Brigades des Ansar al-sunna
Cette situation d’une précarité sécuritaire sans précédent, est accompagnée par la montée en puissance de factions extrémistes qui ont acquis une influence considérable, leur permettant de commettre des massacres en toute impunité, parfois motivées par la vengeance, d’autres purement sectaires.
Elles commettent des enlèvements continus (notamment de femmes), des assassinats quotidiens, des déplacements de la population et un changement démographique visantprincipalement la communauté alaouite, dans le littoral syrien où réside sa majeure partie, ainsi qu’à Homs et Hama.

▶ **Consigne**:
Rédigez la suite du texte sur les Brigades des Ansar al-sunna en reprenant juste après sa dernière phrase. Les données ci-après sont sans lien avec le texte.

▶ **Données extraites**:
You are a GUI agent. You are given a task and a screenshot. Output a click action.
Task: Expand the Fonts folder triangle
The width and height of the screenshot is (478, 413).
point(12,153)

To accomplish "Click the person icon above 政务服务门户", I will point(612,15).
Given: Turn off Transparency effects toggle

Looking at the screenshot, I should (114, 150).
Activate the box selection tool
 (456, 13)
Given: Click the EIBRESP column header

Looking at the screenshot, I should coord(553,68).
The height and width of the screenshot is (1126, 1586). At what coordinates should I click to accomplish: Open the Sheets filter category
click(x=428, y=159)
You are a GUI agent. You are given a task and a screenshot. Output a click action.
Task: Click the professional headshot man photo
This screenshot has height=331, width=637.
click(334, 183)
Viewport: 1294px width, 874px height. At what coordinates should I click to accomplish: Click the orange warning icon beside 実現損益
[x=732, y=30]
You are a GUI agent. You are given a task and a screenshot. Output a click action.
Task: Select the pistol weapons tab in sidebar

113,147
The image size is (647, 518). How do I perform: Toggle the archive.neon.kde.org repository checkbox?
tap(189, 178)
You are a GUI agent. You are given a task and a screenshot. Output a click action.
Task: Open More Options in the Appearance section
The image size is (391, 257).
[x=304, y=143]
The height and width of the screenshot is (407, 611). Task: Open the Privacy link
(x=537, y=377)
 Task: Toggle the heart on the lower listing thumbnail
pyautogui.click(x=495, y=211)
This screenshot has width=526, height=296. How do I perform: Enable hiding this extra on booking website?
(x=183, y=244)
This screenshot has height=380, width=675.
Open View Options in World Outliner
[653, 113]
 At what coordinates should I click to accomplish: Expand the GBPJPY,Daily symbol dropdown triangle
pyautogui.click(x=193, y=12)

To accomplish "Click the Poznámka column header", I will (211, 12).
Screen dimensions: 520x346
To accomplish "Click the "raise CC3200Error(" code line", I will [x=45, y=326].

▶ **Réponse proposée**:
Ces horreurs sont revendiquées ouvertement par l’un des groupuscules qui se sont formés après l’annonce de la dissolution de Hayat Tahrir al-Sham, ex-front al-Nosra, branche armée d’Al-Qaïda, une fois ayant conquis le pouvoir. Saraya Ansar al-Sounna (SAS), (Brigades des partisans de la sounna), prône ouvertement les massacres des minorités ou leur expulsion. C’est ce groupe qui a revendiqué l’attaque contre la chapelle Mar Elias à Damas.
Des crimes sectaires et des assassinats
Mercredi, pour la première fois depuis la chute de Bachar al-Assad, un religieux chiite a été tué. Rassoul Chahoud a été retrouvé mort d’une balle à proximité de la ville de Homs, a révélé l’OSDH.
Toujours à Homs, un citoyen syrien, Nabil Khadour et son épouse ont été tués après avoir porté plainte auprès des services de sécurité pour le vol de leur maison, ont rapporté les médias.
« Le mois de juin a été sanguinaire en Syrie », fait remarquer l’OSDH qui a recensé 105 victimes, dont 33 à Homs, 24 à Hama, et 16 à Lattaquié.
Selon cette ONG « la nature des crimes et des assassinats ciblés laisse présager une dangereuse escalade des assassinats politiques et sectaires, impliquant des groupes affiliés aux services de sécurité et d’autres groupes armés locaux aux liens suspects ».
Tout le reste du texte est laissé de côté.